PROVIDED TEXT: Begin
We have only anecdotal evidence from people who have called our helpline. We know of a couple of cases in the Highlands in which there have been blockages in relation to people accessing support. They were isolated cases and I have no evidence that the problem is endemic in the Highlands. In some cases, social workers are telling older people about access to self-directed support because they think that they must do so, while they are, in essence, trying to deter them from taking up SDS by suggesting that there are too many problems and the person will not be capable of managing an individual budget. The evidence is anecdotal, however, and does not necessarily reflect a wider problem.

Brian Houston

We deliver a service with North Lanarkshire Council. There is a traditional approach, in that we are paid to deliver the support, but the council made it clear to us what we should be doing. It is almost a question of building the foundations for self-directed support, so we work with parents to get them to think about the support that they want. They know that they are getting our service, but we need to know when they want it and what they want us to do, so that we can change a children’s service from being preoccupied with personal care to being more preoccupied with looking at what a better life for that young person would look like. We want to look at the opportunities that we could broker for them—for example, the short breaks and activities that they could be involved in. That does not sound like a significant shift, but it has been interesting.

Pam Duncan talked earlier about service users being supported to manage that change although they have not even been given the budget. They are just being asked to change their thought processes, but some families still want the same support at the same time on the same day every week. That is their choice and that is what is important. That kind of service is more person-centred than it is properly personalised, but within children’s services, it is the start of a pathway towards what self-directed support might be in the future. If we are confident, things will start to change.
PROVIDED TEXT: End
ENTRIES SHOWN: Begin
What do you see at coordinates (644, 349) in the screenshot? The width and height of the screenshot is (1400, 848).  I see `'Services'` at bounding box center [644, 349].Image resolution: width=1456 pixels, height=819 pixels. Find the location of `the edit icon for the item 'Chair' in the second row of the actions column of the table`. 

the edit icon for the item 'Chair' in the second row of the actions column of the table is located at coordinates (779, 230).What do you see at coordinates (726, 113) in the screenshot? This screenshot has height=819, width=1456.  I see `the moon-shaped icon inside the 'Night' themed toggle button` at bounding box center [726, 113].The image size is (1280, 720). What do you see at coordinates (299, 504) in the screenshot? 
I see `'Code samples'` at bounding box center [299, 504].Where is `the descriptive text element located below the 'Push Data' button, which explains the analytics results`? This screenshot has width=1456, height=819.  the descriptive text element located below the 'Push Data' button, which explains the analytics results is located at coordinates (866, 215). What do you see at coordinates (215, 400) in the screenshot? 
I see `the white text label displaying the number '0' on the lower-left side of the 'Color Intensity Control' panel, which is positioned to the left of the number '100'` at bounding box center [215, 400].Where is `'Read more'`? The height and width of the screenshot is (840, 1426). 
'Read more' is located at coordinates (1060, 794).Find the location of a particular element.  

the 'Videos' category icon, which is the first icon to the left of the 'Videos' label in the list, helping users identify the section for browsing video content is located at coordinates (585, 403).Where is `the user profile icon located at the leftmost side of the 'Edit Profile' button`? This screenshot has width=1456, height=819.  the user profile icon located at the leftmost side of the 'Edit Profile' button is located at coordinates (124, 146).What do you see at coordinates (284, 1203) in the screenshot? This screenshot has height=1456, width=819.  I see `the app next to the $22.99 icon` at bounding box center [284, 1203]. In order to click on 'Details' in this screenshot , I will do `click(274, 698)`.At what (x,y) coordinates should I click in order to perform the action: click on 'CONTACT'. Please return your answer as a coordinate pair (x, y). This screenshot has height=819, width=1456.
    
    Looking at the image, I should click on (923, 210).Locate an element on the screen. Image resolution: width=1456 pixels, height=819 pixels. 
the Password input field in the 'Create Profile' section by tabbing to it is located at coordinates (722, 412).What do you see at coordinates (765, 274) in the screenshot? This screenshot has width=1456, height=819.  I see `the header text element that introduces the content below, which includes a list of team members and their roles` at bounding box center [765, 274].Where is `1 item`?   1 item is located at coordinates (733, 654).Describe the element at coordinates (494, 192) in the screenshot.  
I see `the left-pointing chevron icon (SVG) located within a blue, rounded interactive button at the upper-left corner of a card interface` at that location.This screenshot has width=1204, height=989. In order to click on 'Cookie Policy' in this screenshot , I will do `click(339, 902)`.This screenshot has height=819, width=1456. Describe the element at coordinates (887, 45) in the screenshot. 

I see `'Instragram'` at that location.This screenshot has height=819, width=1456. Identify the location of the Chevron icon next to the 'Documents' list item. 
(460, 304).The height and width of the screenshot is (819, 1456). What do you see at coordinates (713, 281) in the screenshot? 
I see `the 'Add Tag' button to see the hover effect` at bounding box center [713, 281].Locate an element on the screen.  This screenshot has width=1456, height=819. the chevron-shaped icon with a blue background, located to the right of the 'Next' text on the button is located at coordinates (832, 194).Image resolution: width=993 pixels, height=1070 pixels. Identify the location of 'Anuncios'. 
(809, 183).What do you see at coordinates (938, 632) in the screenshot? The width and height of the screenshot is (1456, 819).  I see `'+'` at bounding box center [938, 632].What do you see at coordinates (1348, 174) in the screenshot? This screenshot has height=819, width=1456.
ENTRIES SHOWN: End
*WHAT THIS TASK INVOLVES*:
Please copy every sentence in the self-directed support testimony above that begins with the word "We".

*SOLUTION TO THE EXERCISE*:
We have only anecdotal evidence from people who have called our helpline.
We know of a couple of cases in the Highlands in which there have been blockages in relation to people accessing support.
We deliver a service with North Lanarkshire Council.
We want to look at the opportunities that we could broker for them—for example, the short breaks and activities that they could be involved in.